KAFFIR CORN: Grain resembling barley.

KALTSCHALE: Cold buttermilk soup sweetened with cinnamon and nutmeg.

KLAPPERTERT: Coconut pie.

KOEKSISTERS: Braided pastry crullers with cinnamon and lemon syrup.

KRAKELINGE: Figure-8 cookies dusted with sugar and chopped nuts.

MANGO: Sweet tropical fruit usually oval in shape. The skin is smooth and usually turns from light green to greenish yellow (often with splotches of scarlet), depending on ripeness.

MANIOC MEAL: (Farinha de mandioca) Fine grainy flourlike meal prepared from the dried pulp of the bitter cassava, widely used throughout sub-Saharan Africa as a staple food and thickener. Available by weight in Latin American food stores. Store in tightly covered container. No substitute.

MASA HARINA: Very fine white cornmeal, or corn flour, available in Latin American groceries and some supermarkets. Substitute fine white stone-ground cornmeal.

MEALIE BREAD: Corn bread.

MEALIE-PAP: Stiff dry corn meal "porridge", often served instead of bread (a staple starch of native South Africans similar to polenta).

MEALIES: Corn.

MECHOW: Drink made from fermented cornmeal.

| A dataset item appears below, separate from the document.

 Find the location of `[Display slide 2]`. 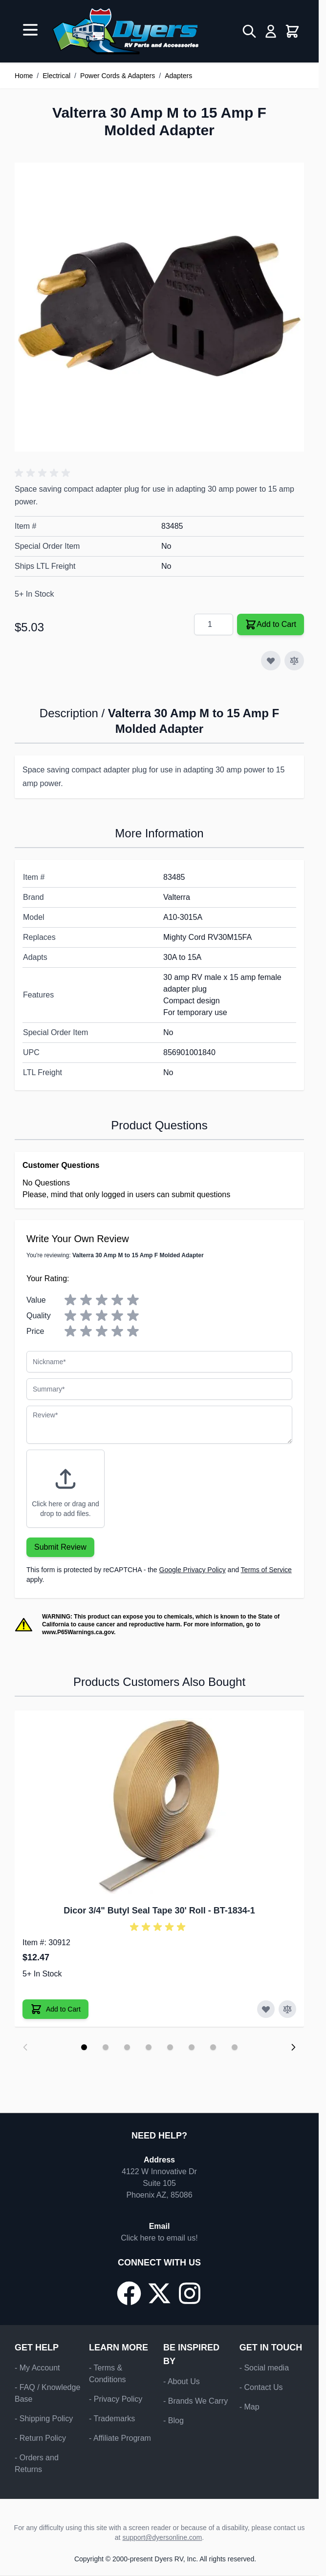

MELKTERT: Custard and Cinnamon Pie.

NAARTJIE: Relative of the tangerine.

NITER KEBBEH: Spiced clarified butter.

PAPAYA (PAWPAW): Cylindrical or pear-shaped tropical fruit, ranging from 3 to 20 inches in length and weighing up to 10 pounds. The skin is thin and green when unripe. Available in Latin American markets, some fruit stores and supermarkets.

PLANTAIN: Fruit of the banana family and similar in shape, but larger and not so sweet; it must be cooked before it is eaten. Available in Latin American markets in all degrees of ripeness. No substitute.

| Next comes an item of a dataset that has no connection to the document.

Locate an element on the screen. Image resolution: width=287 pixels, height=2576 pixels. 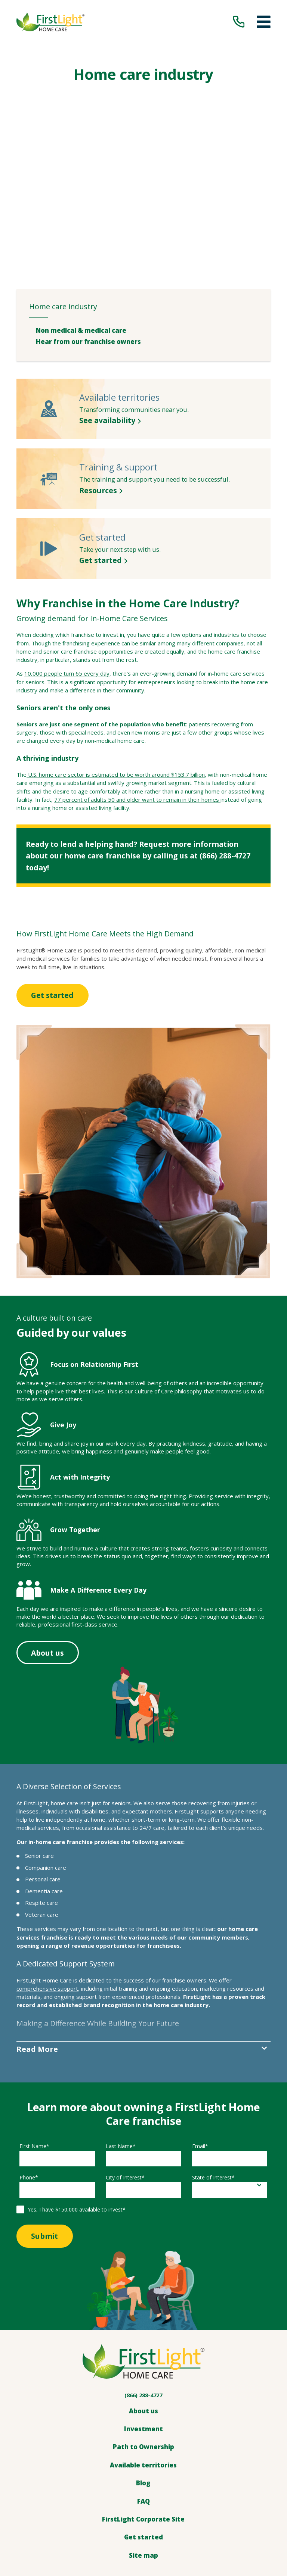
Blog is located at coordinates (143, 2354).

QUINCE: A tart fruit in the same class as the apple, used mainly to make preserves and jellies. Shaped like large apples or pears. When cooked, a quince turns red. Tart green apples may be substituted.

ROCK LOBSTER TAIL: Regional lobster specialty.

ROOIBOS TEA: Strong herbal tea.

SAMBAL: Condiments served with curries to "cool" them, such as chopped vegetables, chutneys, pickles, and coconut.

SHRIMP,DRIED, GROUND: (Also called dried shredded shrimp or camaron molido): Pulverized dried shrimp with a sharp, salty flavor, sold in 2-ounce jars in Latin American markets and also available in Oriental markets.

SOETKOEKIES: Traditional spice and wine cookies of Dutch origin.

SOSATIES: Lamb and apricots on a skewer marinated in curry-tamarind sauce.

TAMARIND: Tart brown fruit of the tamarind tree. The dried pulp of the seed pod is brittle and cinnamon-colored. The juice produced by soaking the fruit in boiling water is very acid, akin to both vinegar and lemon juice. Tamarind water can be made more or less strong simply by increasing or decreasing the amount of soaking water. Substitute equal parts lemon juice and water. Available in Middle Eastern, Indian, Indonesian and Latin American food stores, and sold in gourmet shops.

VAN DER HUM LIQUEUR: Sweet South African brandy flavored with the peel of the naarje, a small tangerine. Available at some large liquor stores. Substitute any orange-flavored liqueur.

VETKOEK: Fried Corn Bread.

YAM: Large tropical tuberous vegetable that may weigh as much as 100 pounds. It is quite starchy and has a subtle nutlike flavor.